The black hole–part of a binary system called V404 Cygni, located about 7,800 light-years away from Earth– is actively pulling material away from a companion star — with about half the mass of the Sun — into a disk around the invisible object creating acolossal set of rings, has been captured using NASA’s Chandra X-ray Observatory and Neil Gehrels Swift Observatory. The giant rings, which glow in X-rays, so astronomers refer to these systems as “X-ray binaries,” have revealed new information about dust located in our Galaxy.
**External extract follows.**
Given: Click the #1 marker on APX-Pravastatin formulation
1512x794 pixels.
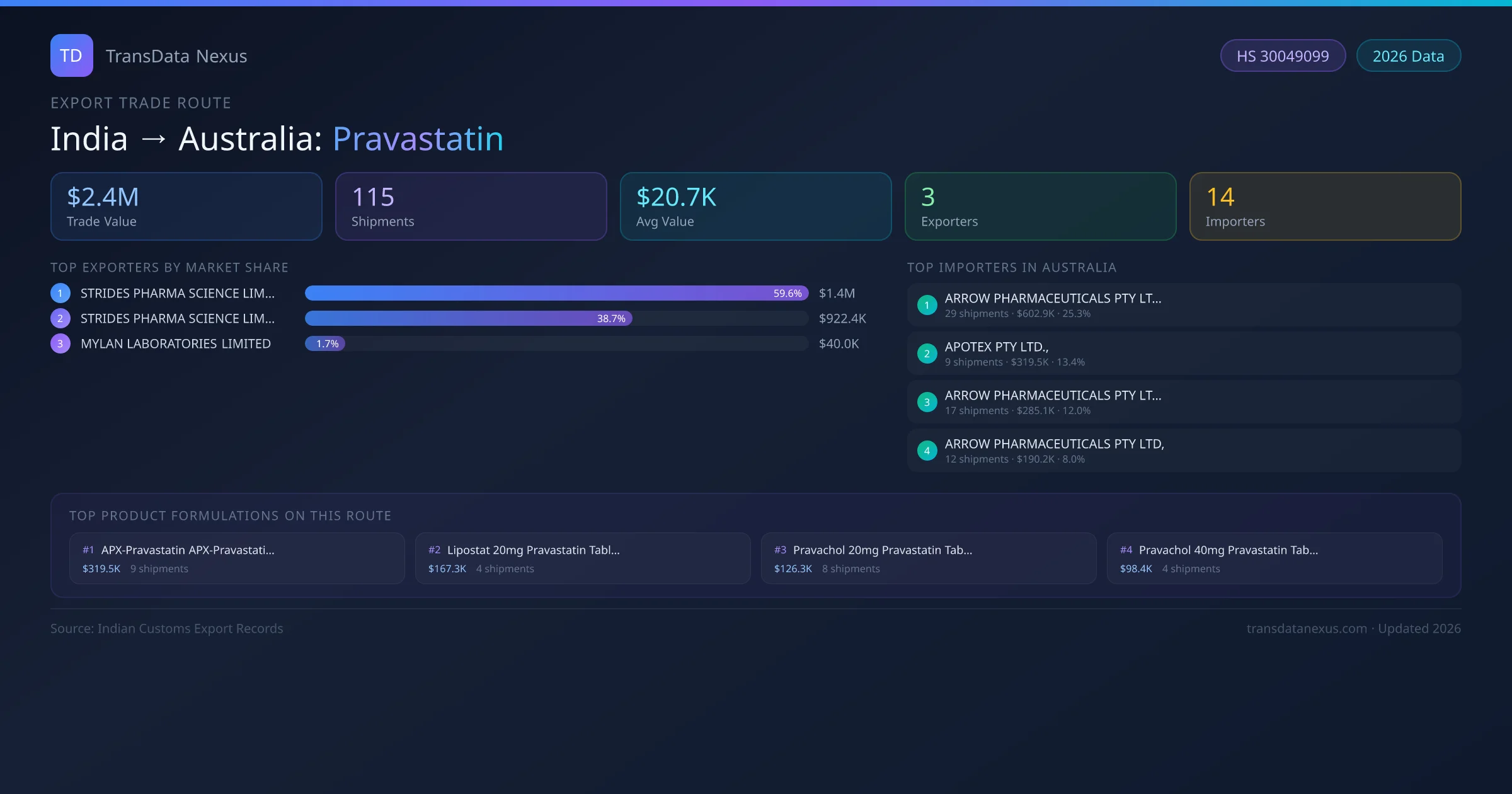Looking at the screenshot, I should pos(88,549).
On June 5 2015, Swift discovered a burst of X-rays from V404 Cygni. The burst created the high-energy rings from a phenomenon known as light echoes shown in the NASA image below. Instead of sound waves bouncing off a canyon wall, the light echoes around V404 Cygni were produced when a burst of X-rays from the black hole system bounced off of dust clouds between V404 Cygni and Earth. Cosmic dust is not like household dust but is more like smoke, and consists of tiny, solid particles.
“It’s a Mystery”
“In 2015, we did some study of the dust composition itself, finding it best fits a model with separate dust populations of carbon and silicate grains, Harvard’s Randall Smith told The Daily Galaxy. “This is a bit hard to understand, since we’d expect that the grains would evolve inside clouds, merging the silicate and graphite grains together. However, we see no evidence for it, and in fact models that include such things don’t fit as well. It’s a mystery.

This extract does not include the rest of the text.